For Caruana Galizia’s loved ones, it’s a pitiful gesture. A day after Muscat’s declaration, the family launched legal action against the prime minister, demanding he resign immediately and play no further role in the murder probe. “Fenech wasn’t acting alone. The other villains are hiding behind Muscat,” said Mandy Mallia, the slain journalist’s sister, at a raucous demonstration outside government headquarters on Tuesday.
The vitriol of the protesters – some of whom pelted the prime minister with eggs as he arrived – speaks to Muscat’s dizzying fall from grace. Winning two landslide elections in his six-year tenure, he has enjoyed a largely successful premiership outside of the scandal. Malta is Europe’s fastest-growing economy – the island’s GDP leapt 6.8% in 2018 – and has seen significant social reform in recent years.
But the chaotic affair has, in the minds of many, tarnished his reputation beyond recovery. When Schembri was first outed as a beneficiary of secretive Panama shell companies by Caruana Galizia, Muscat defended him.

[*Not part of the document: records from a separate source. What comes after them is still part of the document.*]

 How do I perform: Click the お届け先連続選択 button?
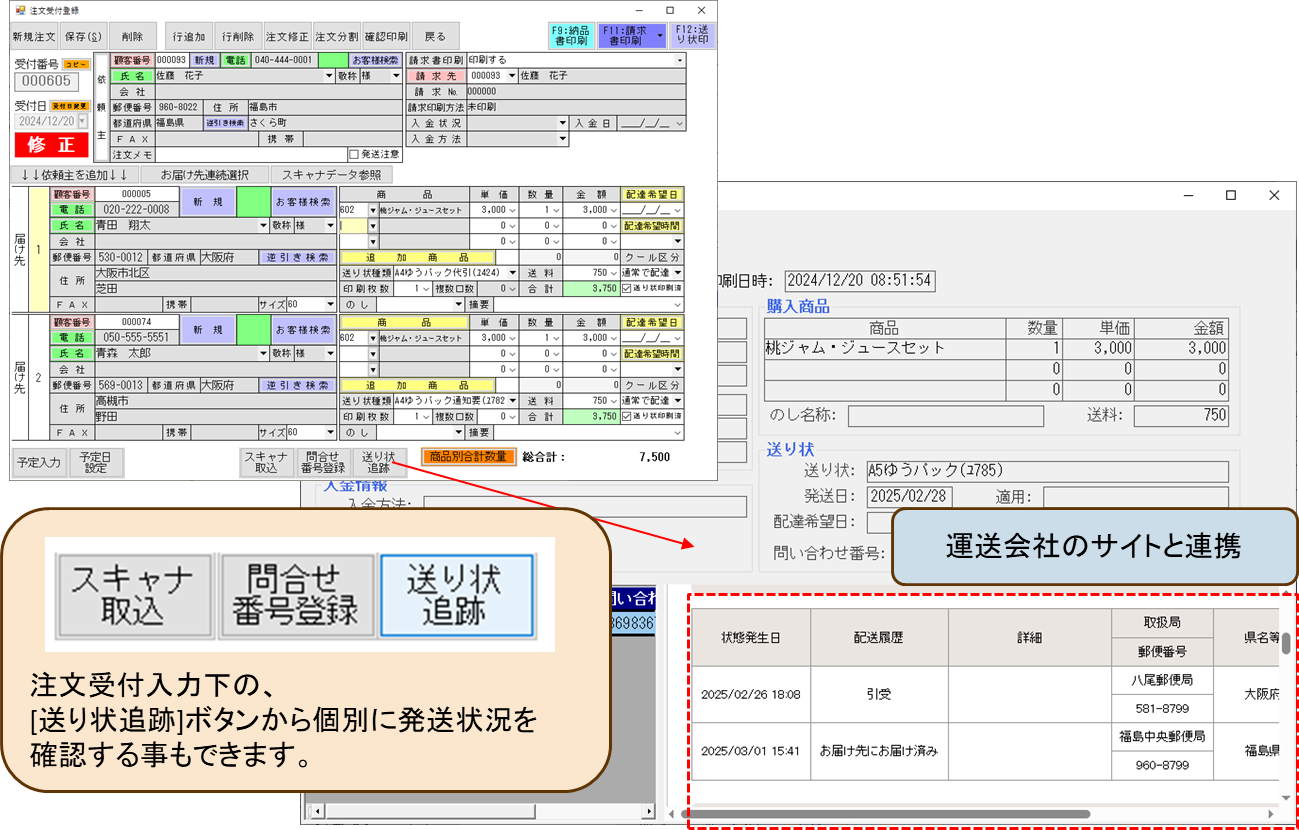tap(203, 174)
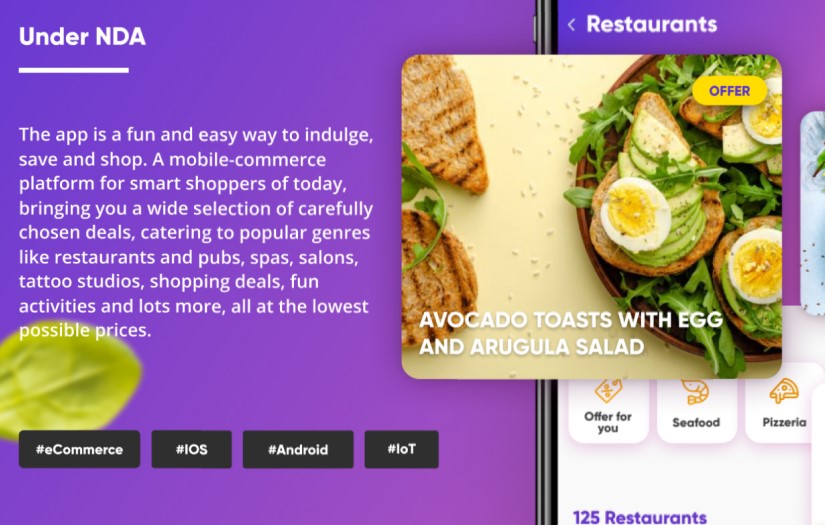Switch to the Seafood category label

[x=696, y=422]
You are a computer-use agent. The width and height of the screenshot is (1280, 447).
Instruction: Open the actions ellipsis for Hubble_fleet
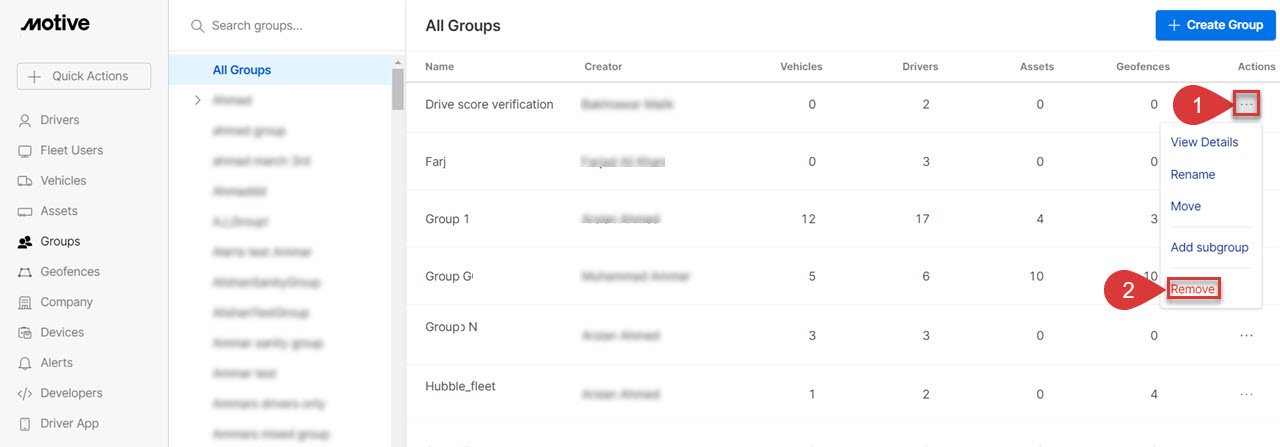[1246, 394]
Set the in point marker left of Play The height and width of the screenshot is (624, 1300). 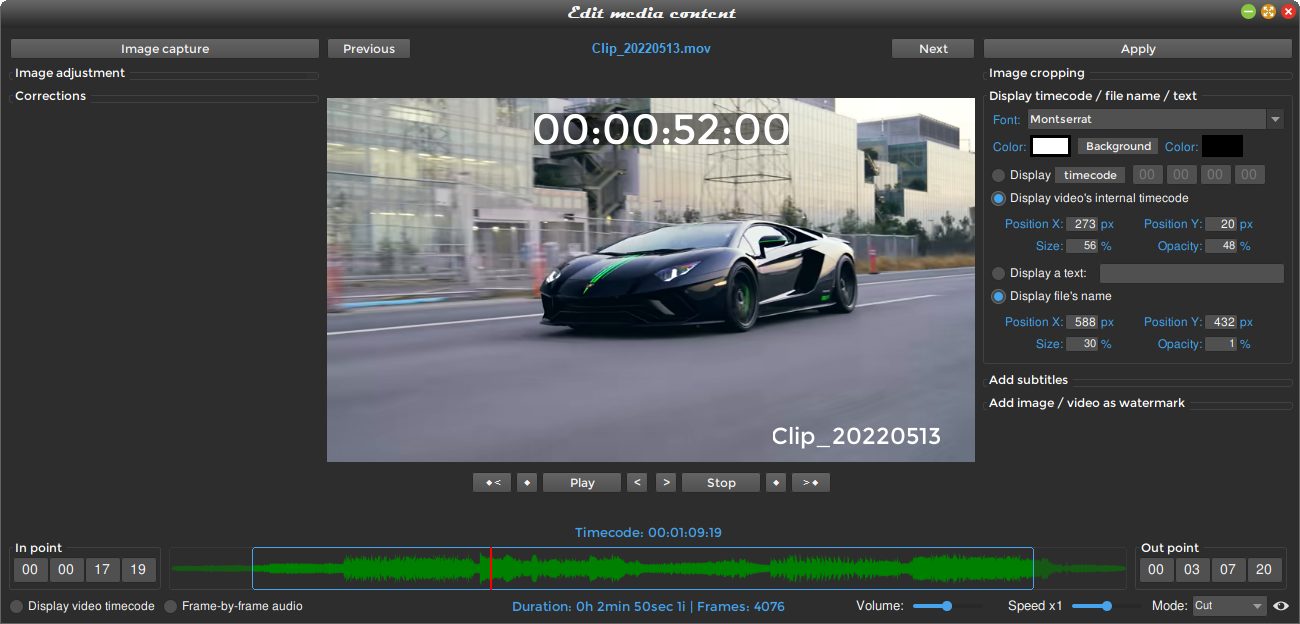527,482
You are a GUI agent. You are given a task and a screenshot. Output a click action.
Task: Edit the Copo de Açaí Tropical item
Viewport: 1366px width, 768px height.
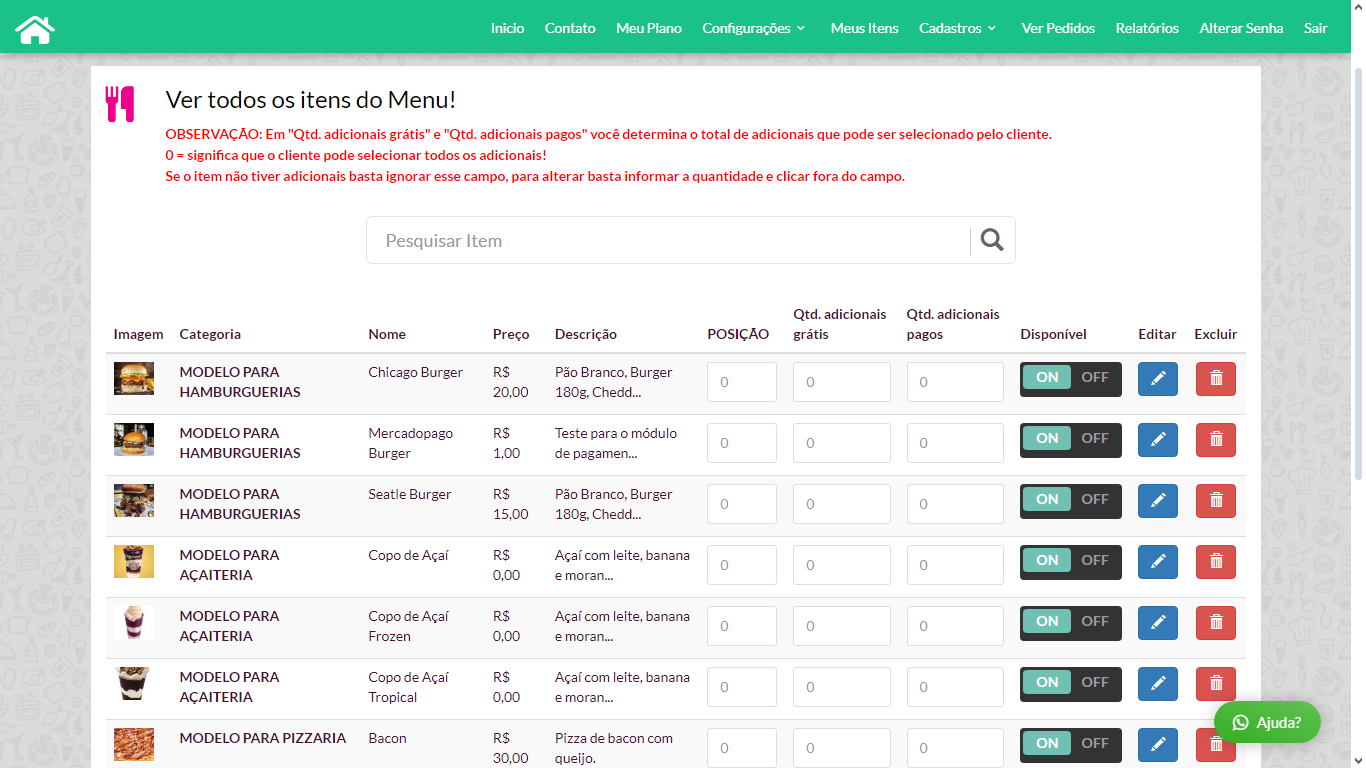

And when Fenech – an alleged associate of Schembri – was revealed to be a suspect in the case, the prime minister still stood by his strategist – even including him in meetings on the investigation.
This apparently laissez-faire approach to alleged wrongdoing is below the prime minister’s position, critics argue. Beseeching Muscat’s MPs to put “national interest” before party loyalty, Opposition Leader Adrian Delia has called on them to “do what [he] didn’t do of his own volition” – immediately withdraw from office.
Delia’s rationale is clear: while Muscat clings to power, can the police probing members of his administration act with absolute liberty? The prime minister is himself free of any alleged connection to the murder – but it’s the principle that counts. For many in the country, the divide between Muscat and those suspected of involvement in the killing is just too narrow to tolerate.
Among EU ranks, there are concerns too. This week, an urgent delegation of MEPs arrived in Malta to examine the island nation’s rule of law. “Not reassured,” was how the mission’s leader described her feelings after meeting with the prime minister and promptly called on him to quit without delay.
For Manfred Weber MEP, a senior member of the group, the apparent lack of political accountability threatened the “entire European project,” he said. A hasty conclusion to the debacle is what the EU wants most. Left unchecked, the culture of impunity that has plagued the Caruana Galizia case could erode the bloc’s rule of law more widely. Free speech, democracy, justice – key pillars of EU doctrine – are all under threat in Malta, observers say.
But Muscat seems unperturbed. He struck a defiant tone on Sunday, saying the affair must not be allowed to “define everything that [Malta] is”. But for those furious citizens out on the streets, not least members of Caruana Galizia’s family, the case is everything to the island nation. Until he’s gone, that cannot change.